Recently we announced the birth of our first son, who is born after a 7-yr long struggle. Through these struggles, I learned how important it is to silence the mind and accept that universe has a way of working things out for you.
We (husband and I) worked hard just like others to settle down in life and one day we decided to expand our family. Little did we know that we were embarking on a tough journey! Every month would result in disappointment, and being healthy I wasn’t ready to seek medical interventions initially. When we did, the best of the best bay area medical experts couldn’t put a finger on anything (as all tests were normal hormonally) – hence tagged me under “Unexplained Infertility”. When we got lucky in getting pregnant, my body wouldn’t accept the pregnancy.

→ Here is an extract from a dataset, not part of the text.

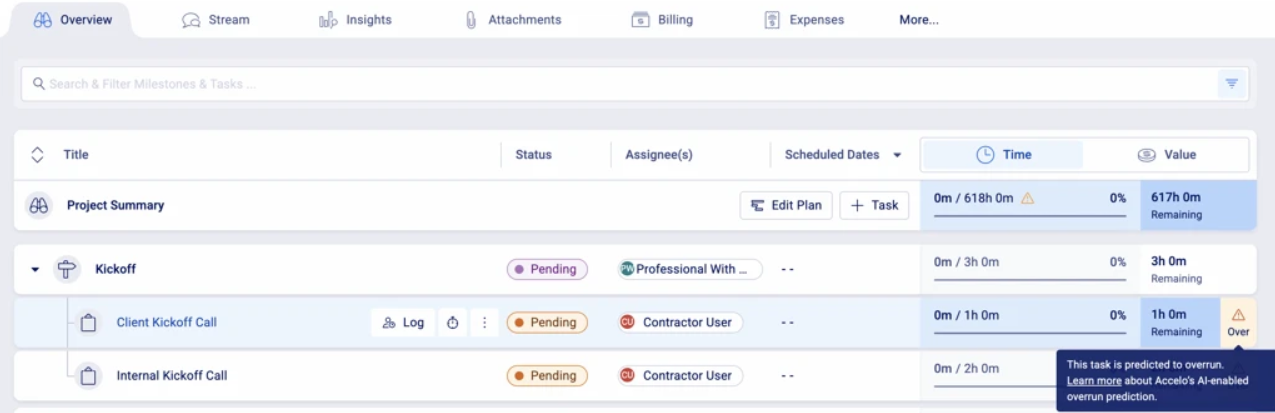Open the Scheduled Dates dropdown arrow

No one had a clue what was going on, and I was physically and mentally exhausted.
During this journey, I had a chance to meet my roommate – a mate who I would meet every night! Some nights we had a good time chatting and sometimes NOT. A lot of times, I woke up exhausted in the morning because I was talking to her whole night. I would kick her out once in a while by taking sleep-inducing tabs or insanely immersing in office work. As much as I can remember, our chats were pretty much the same:
- Why me?
- Why is this happening to me?
- From my knowledge I didn’t hurt anyone, so why do I deserve this?
- Did I not take care of myself properly – healthwise?

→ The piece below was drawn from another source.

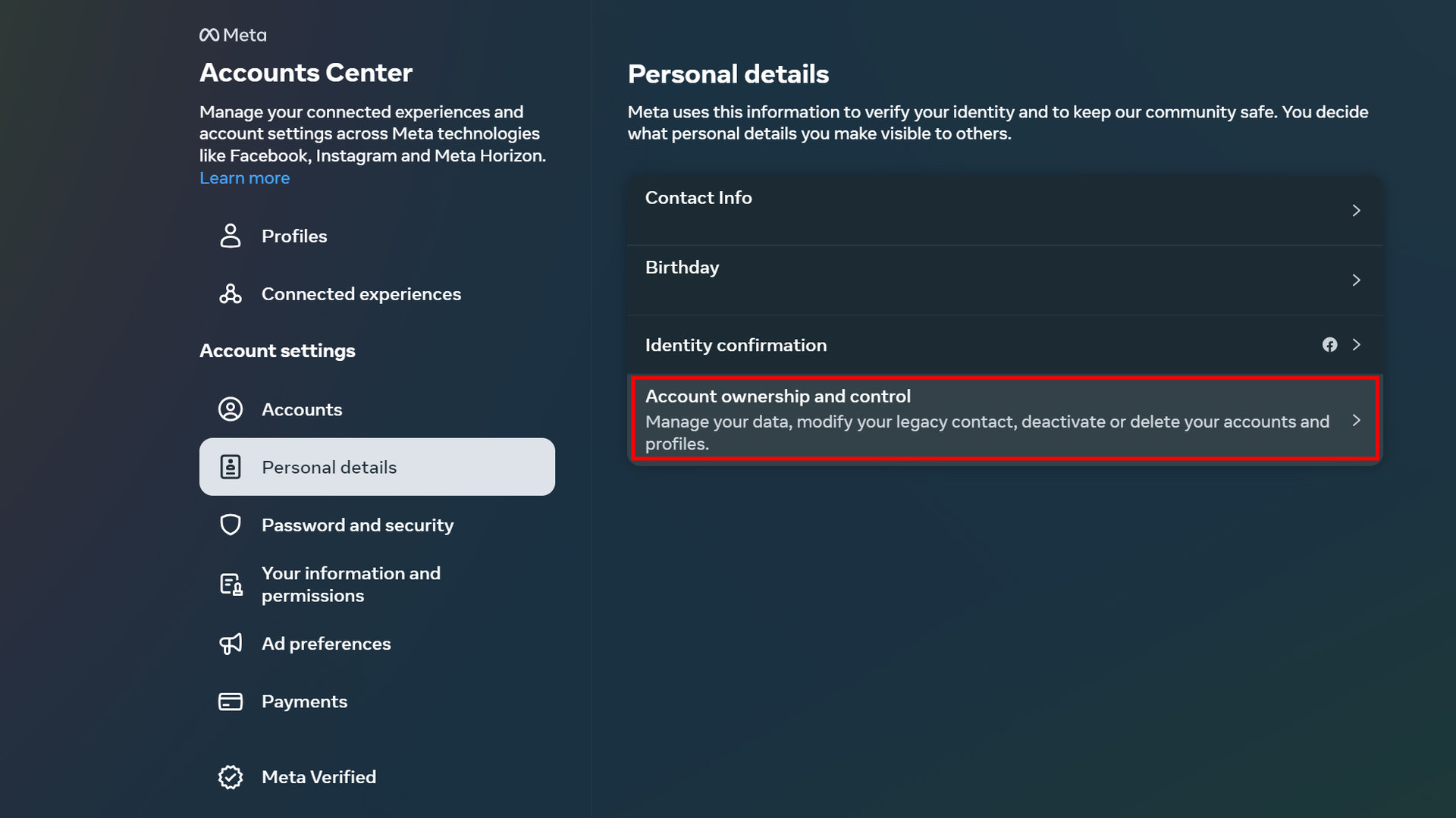Click the Your information and permissions icon
Screen dimensions: 1456x818
(231, 585)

- Am I doing everything to solve the issue?
- Is it work-related stress?
- Will it ever get resolved or am I going to be in this perpetual state?
Anyone who knew me wouldn’t accept that I was in a depression, and even I wasn’t ready to accept it. In grief, there are several phases –
Denial, Anger, Bargaining, Depression, and Acceptance
Based on the situation and person to person, some of these phases are short and some long. I was stuck – stuck in bargain and depression phases for a long time. Finally, in 2015, the year in which I lost three back-to-back pregnancies – something kicked in me, not sure what but I wanted to restart everything.
Instead of seeking medical help, I decided to help myself. I read somewhere:
To get something you never had, you have to do something you never did!
What is it that I need to do? It was clear, I needed to kick this room-mate of mine for good long 5 yrs. But how?
“By learning to let go (no attachments) and not control everything”
And how do I do that?
That’s it. I started doing that on a regular basis and lo-and-behold, I was able to silence my mind and I slowly started to regain my sanity. Eventually, universe helped me find a doctor who was able to provide the right prognosis and in 2016 I conceived, my body accepted it and I am now mother to a beautiful baby.
One piece of advice I got from my mother which helped me tremendously and I want to share it with you! She said:
Birth, Death, and Marriage are not in our control. Time is the only answer!
I’d like to believe that with time, I came across meditation and knowing my inner self better which eventually led to a happy ending.
Every person will go through ups-and-downs in life, it’s important to find a tool to cope with grief. Mine is meditation while yours might be something different. There are many tools – meditation is the best I heard but others include – any form of exercise (running, swimming …), music, yoga, connecting with nature, laughter, getting a Pet? etc… Find yours as you might need it someday if not already.